How do you call a Scala singleton method from Java?

Phương Nguyễn picture Phương Nguyễn · Jul 19, 2010 · Viewed 15k times · Source

I'm trying to inject some Scala code into my existing Java app. (So, being said, I want some more fun).

I create a singleton stuff in Scala

ScalaPower.scala

    package org.fun
    class ScalaPower
    object ScalaPower{
      def showMyPower(time:Int) = {
        (0 to time-1).mkString(", ")
      }
    }

Now, inside OldJava.java

class OldJava {
  public void demo(){
    System.out.println(?)
  }
}

What should I fill in ? so that Java will call the showMyPower method? I tried both org.fun.ScalaPower.showMyPower(10) and org.fun.ScalaPower.getInstance().showMyPower(10) but none work.

(Decompile the class file using Jad show me nothing but nonsense code.)

Edit I remove the class ScalaPower declaration and scala produce the static method as expected. (call to org.fun.ScalaPower.showMyPower(10) just works).

Wonder if it's a bug in scala compiler or not

Answer

jsuereth picture jsuereth · Aug 10, 2010

It's usually better to access the singleton directly from its own class.

In this case:

org.fun.ScalaPower$.MODULE$.showMyPower(10);

Without going too much into the implementation details, Scala differentiates namespaces between Object and Class/Trait. This means they can use the same name. However, an object has a class, and therefore needs a mangled name on the JVM. The current Scala conventions is to add a $ at the end of the module name (for top-level modules). If the object is defined in a class, I believe the convention is OuterClass$ModuleName$. To enforce the singleton property of the ScalaPower module, there is also a static MODULE$ member of the ModuleName$ class. This is initialised at class-load time, ensuring that there is only one instance. A side effect of this is that you should not do any sort of locking in a module's constructor.

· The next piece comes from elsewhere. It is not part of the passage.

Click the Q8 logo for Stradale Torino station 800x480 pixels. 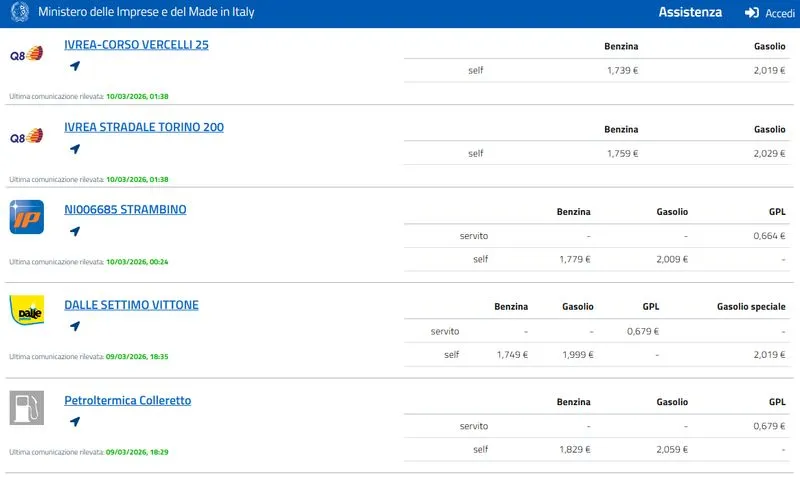click(26, 137)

In any case, Scala also has built into it a "make things nicer for Java" static-forwarders mechanism. This is where it writes static methods on the ScalaPower class that just call ScalaPower$.MODULE$.someMethod(). If you also define a companion class, the forwarders that could be generated are limited, as you are not allowed to have naming conflicts with static and instance-level methods on the JVM. I think in 2.8.0 this means if you have a companion object, you lose your static forwarders.

In this case a "best practice" would be to always use the ScalaPower$.MODULE$ reference instead of a static forwarder, as the forwarder could disappear with modifications to the ScalaPower class.